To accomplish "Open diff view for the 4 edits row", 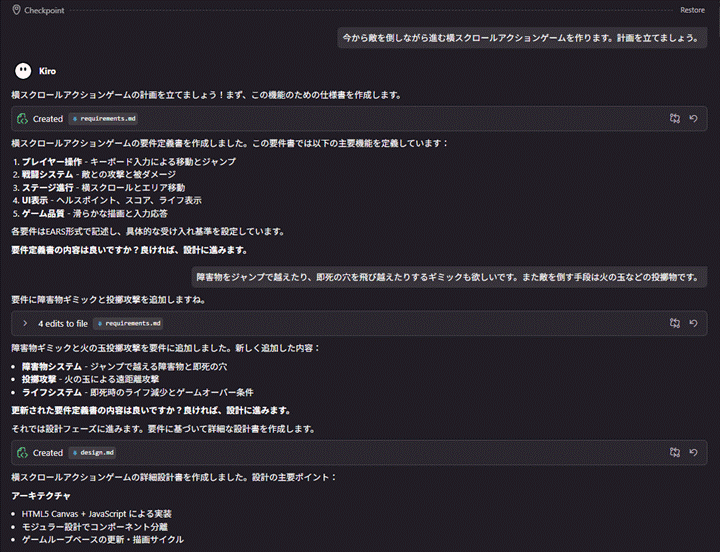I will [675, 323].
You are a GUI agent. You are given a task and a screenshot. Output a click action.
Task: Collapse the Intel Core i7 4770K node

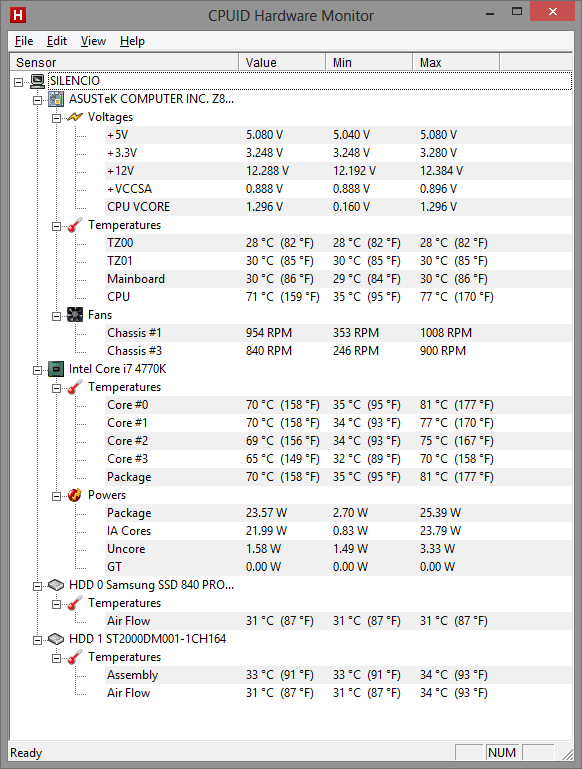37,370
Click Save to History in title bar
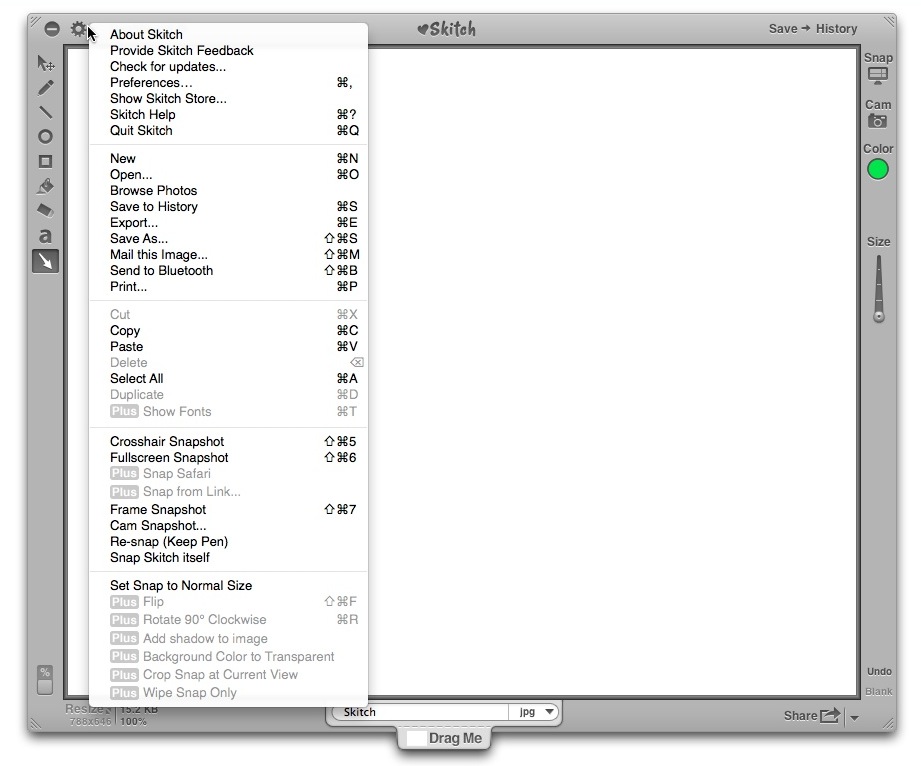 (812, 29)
· · · · ·
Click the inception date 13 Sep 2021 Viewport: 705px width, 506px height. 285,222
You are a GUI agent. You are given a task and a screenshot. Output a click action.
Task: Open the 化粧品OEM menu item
· · · · ·
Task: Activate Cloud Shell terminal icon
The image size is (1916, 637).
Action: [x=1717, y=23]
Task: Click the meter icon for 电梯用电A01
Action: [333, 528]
· · · · ·
*TASK ITEM:*
In the listing above, locate the line containing "Click the inception" and the line containing "Task: Open the 化粧品OEM menu item", then transcribe both and every line between them verbatim.

*TASK ANSWER:*
Click the inception date 13 Sep 2021 Viewport: 705px width, 506px height. 285,222
You are a GUI agent. You are given a task and a screenshot. Output a click action.
Task: Open the 化粧品OEM menu item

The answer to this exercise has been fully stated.